Re: [RFC PATCH 1/2] sched: Clean up SD_BALANCE_WAKE flags in sched domain build-up

From: Mike Galbraith
Date: Thu Jun 02 2016 - 01:50:32 EST


On Thu, 2016-06-02 at 04:03 +0800, Yuyang Du wrote:
> On Wed, Jun 01, 2016 at 11:36:39AM +0200, Mike Galbraith wrote:
> > > Yup. Up to this point, we don't have any disagreement. And I don't think we
> > > have any disagreement conceptually. What the next patch really does is:
> > >
> > > (1) we don't remove SD_BALANCE_WAKE as an important sched_domain flag, on
> > > the contrary, we strengthen it.
> > >
> > > (2) the semantic of SD_BALANCE_WAKE is currently represented by SD_WAKE_AFFINE,
> > > we actually remove this representation.
> >
> > Nope, those two have different meanings. We pass SD_BALANCE_WAKE to
> > identify a ttwu() wakeup, just as we pass SD_BALANCE_FORK to say we're
> > waking a child. SD_WAKE_AFFINE means exactly what it says, but is only
> > applicable to ttwu() wakeups.
>
> I don't disagree, but want to add that, SD_WAKE_AFFINE has no meaning that is so
> special and so important for anyone to use the flag to tune anything. If you want
> to do any SD_BALANCE_*, waker CPU is a valid candidate if allowed, that is it.

That flag lets the user specifically tell us that he doesn't want us to
bounce his tasks around the box, cache misses be damned. The user may
_know_ that say cross node migrations hurt his load more than help, and
not want us to do that, thus expresses himself by turning the flag off
at whatever level. People do that. You can force them to take other
measures, but why do that?

> IIUC your XXX mark and your comment "Prefer wake_affine over balance flags", you
> said the same thing: SD_WAKE_AFFINE should be part of SD_BALANCE_WAKE, and should
> be part of all SD_BALANCE_* flags,

Peter wrote that, but I don't read it the way you do. I read as if the
user wants the benefits of affine wakeups, he surely doesn't want us to
send the wakee off to god know where on every wakeup _instead_ of
waking affine, he wants to balance iff he can't have an affine wakeup.

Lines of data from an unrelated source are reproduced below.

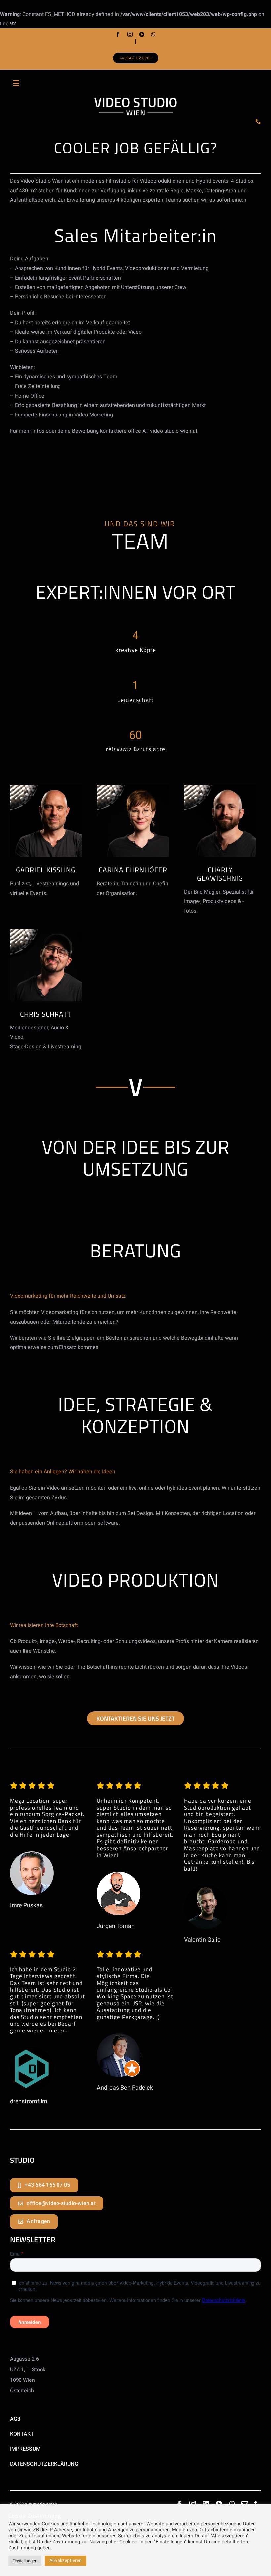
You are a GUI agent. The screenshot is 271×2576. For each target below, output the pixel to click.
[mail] (244, 2504)
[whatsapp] (153, 34)
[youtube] (141, 34)
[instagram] (130, 34)
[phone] (258, 121)
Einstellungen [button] (24, 2561)
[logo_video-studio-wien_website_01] (135, 100)
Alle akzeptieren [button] (65, 2560)
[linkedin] (206, 2504)
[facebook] (118, 34)
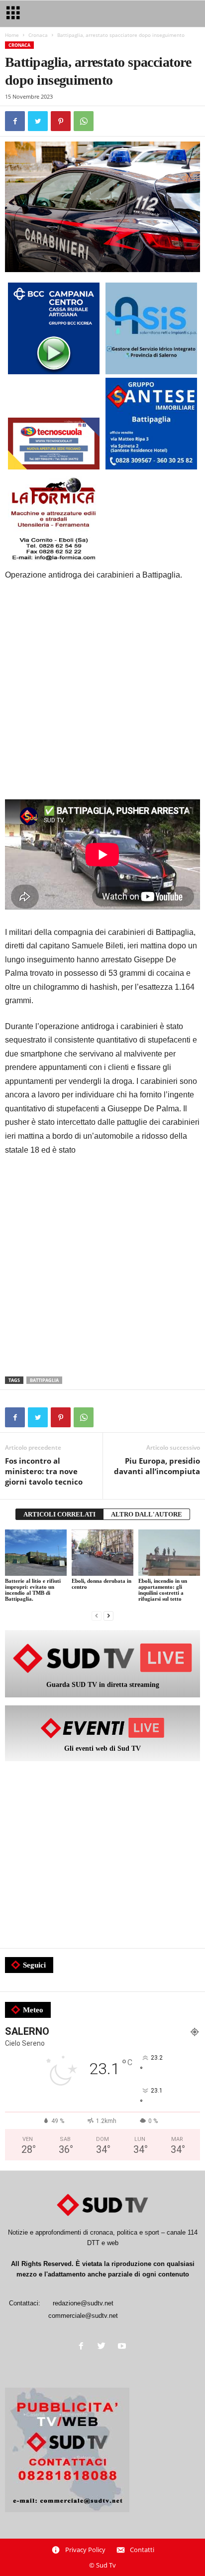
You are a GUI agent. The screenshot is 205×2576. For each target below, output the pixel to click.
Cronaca (38, 34)
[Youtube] (123, 2347)
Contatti (142, 2549)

> > > (3) regarding the semantic of SD_WAKE_AFFINE, it is really not about selecting
> > > waker CPU or about the fast path. Conceptually, it is just saying the waker
> > > CPU is a valid and important candidate if SD_BALANCE_WAKE, which is just so
> > > obvious, so I don't think it deserves to be a separate sched_domain flag.
> >
> > SD_WAKE_AFFINE being a separate domain flag, the user can turn it
> > on/off... separately :)
>
> Sure, that is very true, :) But turning it off for what, that is a big question mark.
> We don't want a flag unless the flag is for goodness, and not a flag with big question
> mark.

It has a good excuse to exist.

> > > (4) the outcome is, if SD_BALANCE_WAKE, we definitely will/should try waker CPU,
> > > and if !SD_BALANCE_WAKE, we don't try waker CPU. So nothing functional is
> > > changed.
> >
> > If wake_wide() says we do not want an affine wakeup, but you apply
> > SD_WAKE_AFFINE meaning to SD_BALANCE_WAKE and turn it on in ->flags,
> > we'll give the user a free sample of full balance cost, no?
>
> Yes, and otherwise we don't select anything? That is just bad engough whether worse
> or not. So the whole fuss I made is really that this is a right thing to start with. :)

Nope, leaving tasks where they were is not a bad thing. Lots of stuff
likes the scheduler best when it leaves them the hell alone :) That
works out well all around, balance cycles are spent in userspace
instead, scheduler produces wins by doing nothing, perfect.

-Mike